Thursday, October 16, 2008
What About You?
"What about you, then? Who do you say that I am?" Luke 9:20
When our girls were younger and we took car rides (long or short, it didn't really matter), we would play a game simply called questions. My husband Mark was the best questioner, as he always had good questions with simple age appropriate answers. Sometimes it was spelling, sometimes math and sometimes questions about the universe in general or about our lives specifically. The girls were asked questions in rotation and we didn't keep score. These were part of the several girls rules we lived by which included endless do-overs, lots of band aids and boo-boo kisses, having an unending supply of chocolate milk and frequent potty breaks. They loved playing questions and sometimes even now when we are in the car together someone will request a game of questions. Our game was both innocent and silly, the kind of thing that sprouts up naturally when people live together and help each other bide time and circumstances.
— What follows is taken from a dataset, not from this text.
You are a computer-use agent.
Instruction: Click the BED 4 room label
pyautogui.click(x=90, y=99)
The nature of Jesus' question to the disciples and the situation it was asked in were markedly different. They were praying, they were in a reverent, holy moment. And yet, there is also a comfort level and familiarity that is found among those who spend time together and cling to one another for support. There was intimacy and sanctuary among them. And Peter replies, "You are the Christ!" He gets the answer right, although he was known for stumbling over simple things and getting things wrong more often than not. Peter understood who Jesus was completely in that moment of quiet prayer and safety but when faced with the scrutiny of the world he folded on a regular basis. He was in need of endless do-overs and the intimacy and safety of loving circumstances. It is a profound realization then, that it is this same
Peter,the flawed, blurting, stumbling, awkward Peter on whom Jesus founds the Church. He rests the whole history of our worship of God throughout the ages on the back of this character. Thank God. What comfort in knowing, through Peter's example that we are also welcome and needed in the kingdom of God. We who stumble and need do-overs, who get the answers wrong more often than we admit are the ones whom God seeks out.
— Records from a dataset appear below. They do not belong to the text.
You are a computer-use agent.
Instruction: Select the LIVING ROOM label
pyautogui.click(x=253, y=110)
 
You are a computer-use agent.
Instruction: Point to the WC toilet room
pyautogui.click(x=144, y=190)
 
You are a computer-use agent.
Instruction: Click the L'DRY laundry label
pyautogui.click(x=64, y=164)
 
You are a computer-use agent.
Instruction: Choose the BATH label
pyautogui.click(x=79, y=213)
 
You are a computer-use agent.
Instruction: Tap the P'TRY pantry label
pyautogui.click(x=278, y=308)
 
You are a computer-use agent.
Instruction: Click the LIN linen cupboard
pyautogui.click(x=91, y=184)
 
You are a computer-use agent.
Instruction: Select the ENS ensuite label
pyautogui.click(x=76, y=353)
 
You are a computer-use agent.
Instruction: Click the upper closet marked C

So, for today, may we forgive ourselves our humnaity, knowing that God in Jesus Christ already has. May we be happy, if but for a brief moment, in the knowledge of God as a loving parent, who asks questions and also has an endless supply of band aids and kisses. If we know how to love, however incompletely it might seem, how more so can God, who is love, completely love us. May we have the courage to blurt out our faith and our need, knowing that God is anxious for us to be right and will honor us in our effort and our human struggle, today and every day.